Goldman Sachs says gold will keep rising—and silver may lag behind. Here’s what to know
Dubai: If you’re thinking about investing in gold or silver to protect and grow your wealth, Goldman Sachs has some clear advice: stick with gold for now.
Gold has been on a tear in 2025—up over 26% so far—while silver has gained a more modest 12%. And according to a recent Goldman Sachs report, this gap is likely to keep growing. Why? Because central banks around the world keep buying gold at record levels, and silver’s main driver—solar panel production in China—is starting to cool off.
“With Chinese solar production slowing, elevated recession risks, and continued gold buying by central banks into 2025, we expect gold to keep outshining silver,” Goldman wrote.
Right now, it takes over 100 ounces of silver to buy one ounce of gold—that’s the highest the gold-silver ratio has been in years. A year ago, that number was closer to 85. That tells investors that silver just isn’t keeping pace with gold—and likely won’t for a while.
Here’s what’s pushing gold higher:
Central banks are buying large amounts of gold every month.
Investors are nervous about the economy, inflation, and politics.

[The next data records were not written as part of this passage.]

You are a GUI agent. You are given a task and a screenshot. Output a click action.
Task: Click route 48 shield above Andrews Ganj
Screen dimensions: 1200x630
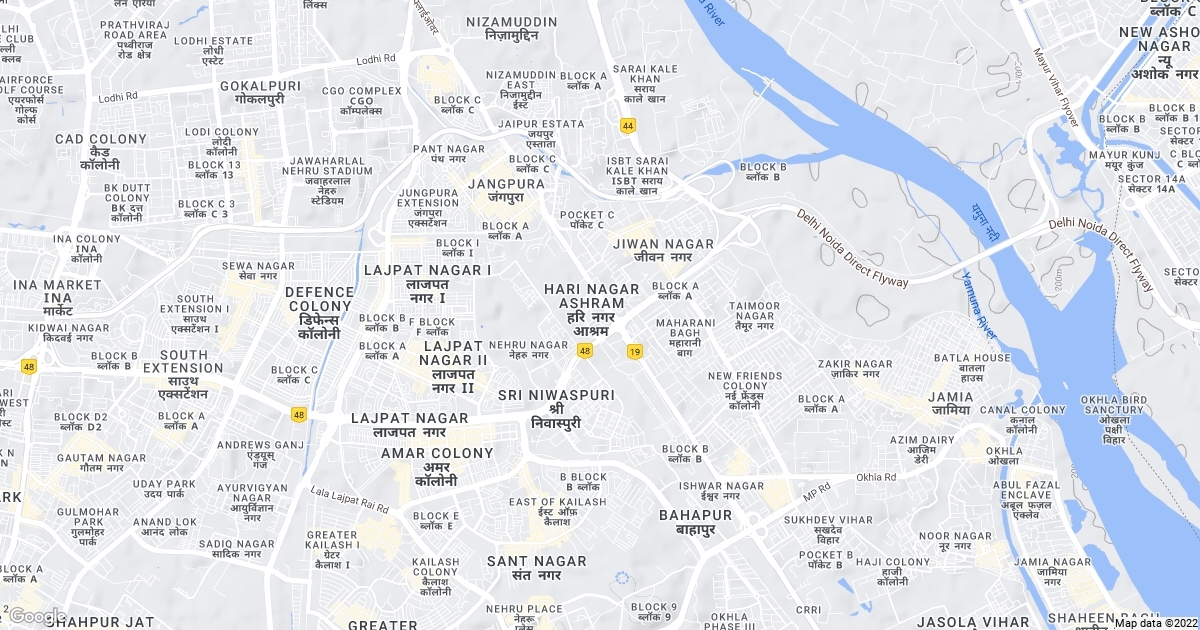299,414
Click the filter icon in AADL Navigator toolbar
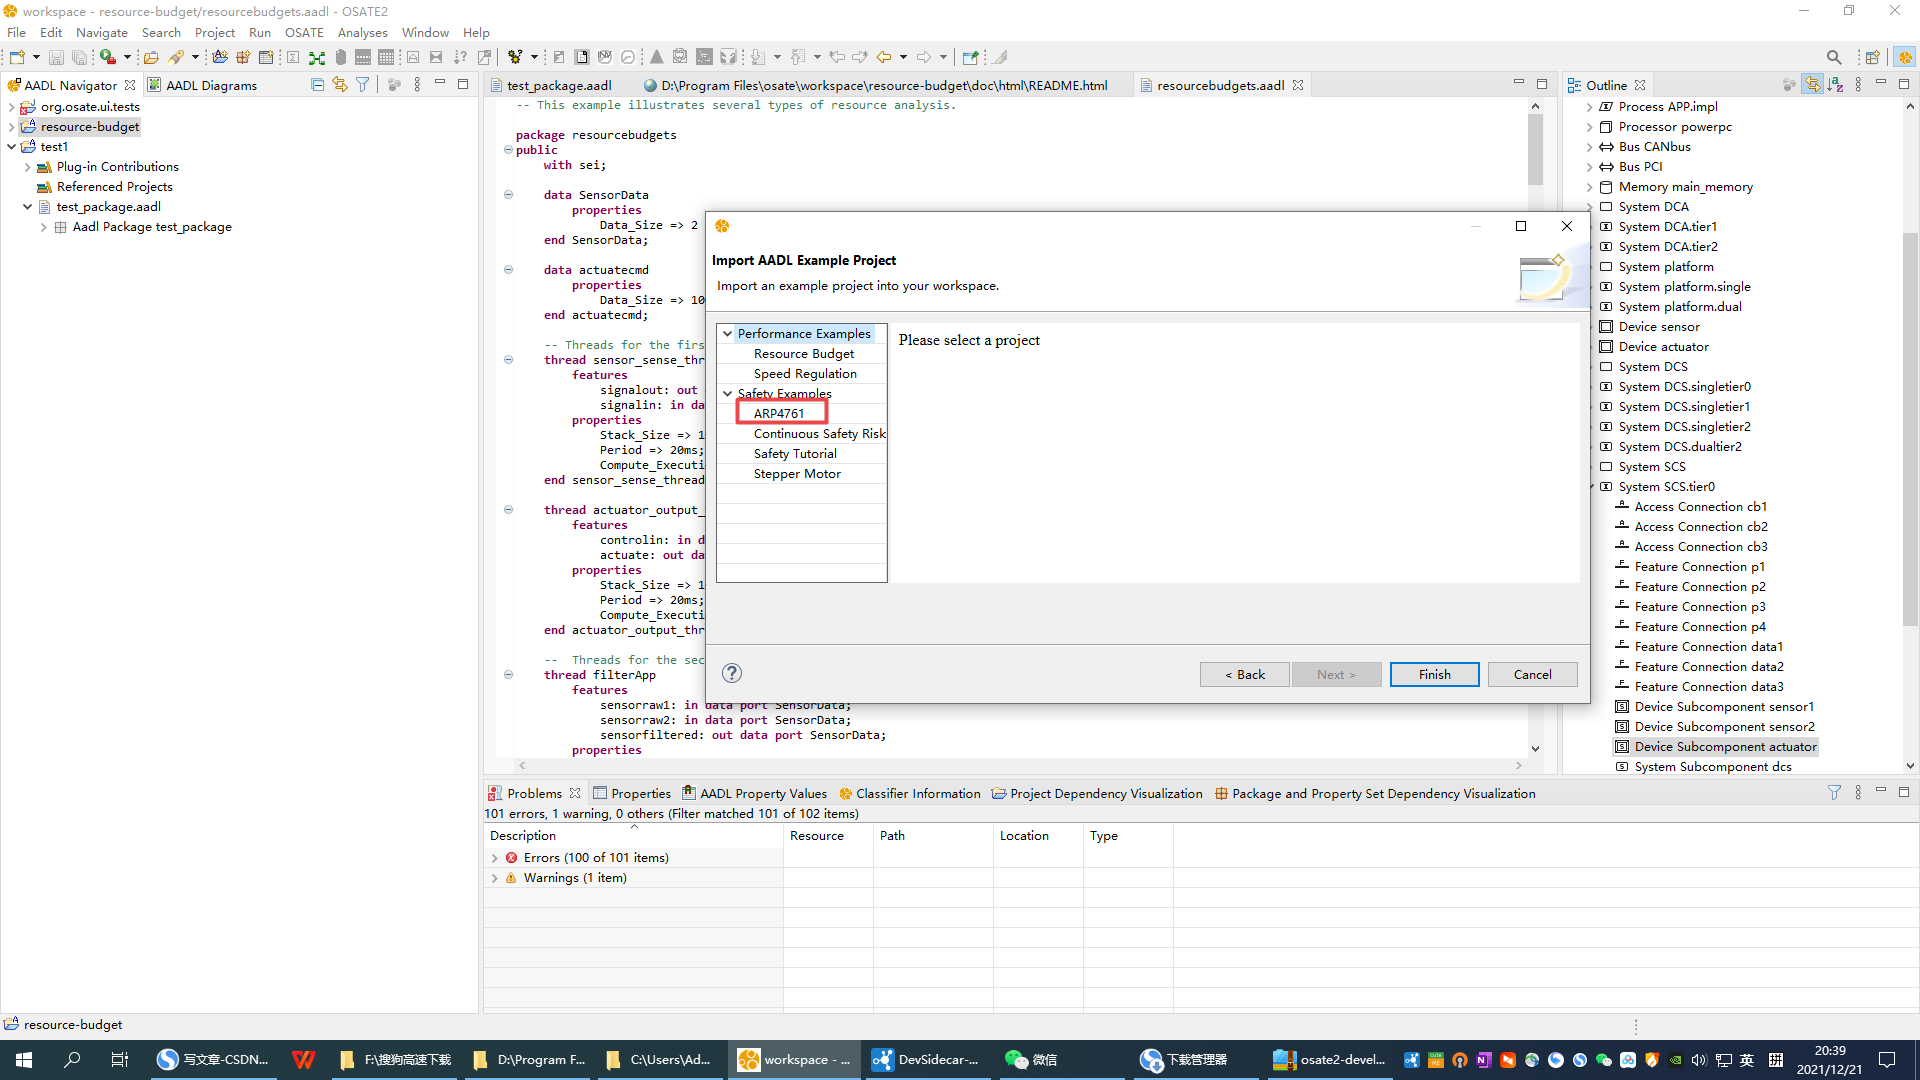 click(363, 85)
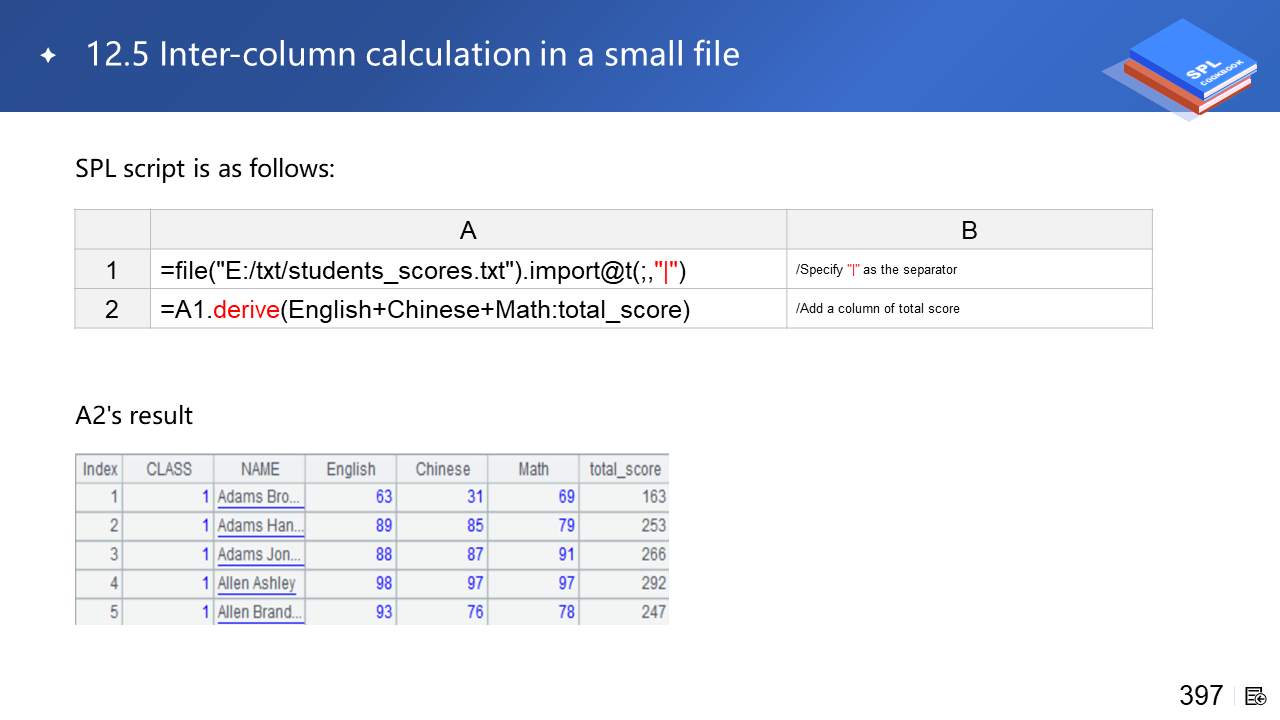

Safe-haven demand is rising, especially ahead of big decisions from the U.S. Federal Reserve.
Goldman now expects gold to hit $3,700 by the end of 2025, and possibly $4,000 by mid-2026. If the U.S. economy slows down or hits a recession, the price could climb even higher—up to $3,880—as people pile into gold-backed ETFs.
Not quite. Silver still has upside potential—especially if gold keeps rallying. The two metals often move together, even if gold leads the way. But silver is more tied to industrial demand (like solar energy and electronics), which makes it a bit more volatile and sensitive to global growth trends.
That said, silver is still trading far below its all-time highs, and long-term investors could see value there—just don’t expect it to outshine gold in the near future.
For readers in the UAE, where gold remains a popular form of savings and wealth protection, the current market may be especially appealing. With the UAE dirham pegged to the US dollar, gold priced in dollars provides a relatively stable investment, without the currency risk that some other global investors face. And with Dubai being a global gold hub, access and liquidity are easy advantages for residents here.
Gold is winning the spotlight this year—and according to Goldman Sachs, that’s not changing anytime soon. If you're building a precious metals strategy in your investment portfolio:
Prioritize gold for stability and strong upside.
Keep some silver for long-term diversification—but don’t expect fireworks right away.
Watch the Fed and global politics, as any uncertainty could push gold even higher.
Key takeaways:
Gold is up 26% this year; silver is only up 12%.
Central banks are loading up on gold, pushing prices higher.
Goldman Sachs expects gold to hit $3,700–$4,000 by mid-2026.
Silver may lag behind, especially as China’s solar demand slows.
For UAE investors, gold remains a stable, accessible store of value.